**YOUR ASSIGNMENT**
Your answer should be the records, restated word for word.

[Saved data entries]

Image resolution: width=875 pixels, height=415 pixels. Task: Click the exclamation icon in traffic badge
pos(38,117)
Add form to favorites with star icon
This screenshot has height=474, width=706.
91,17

**SOLUTION FOR THIS PROBLEM**
Image resolution: width=875 pixels, height=415 pixels. Task: Click the exclamation icon in traffic badge
pos(38,117)
Add form to favorites with star icon
This screenshot has height=474, width=706.
91,17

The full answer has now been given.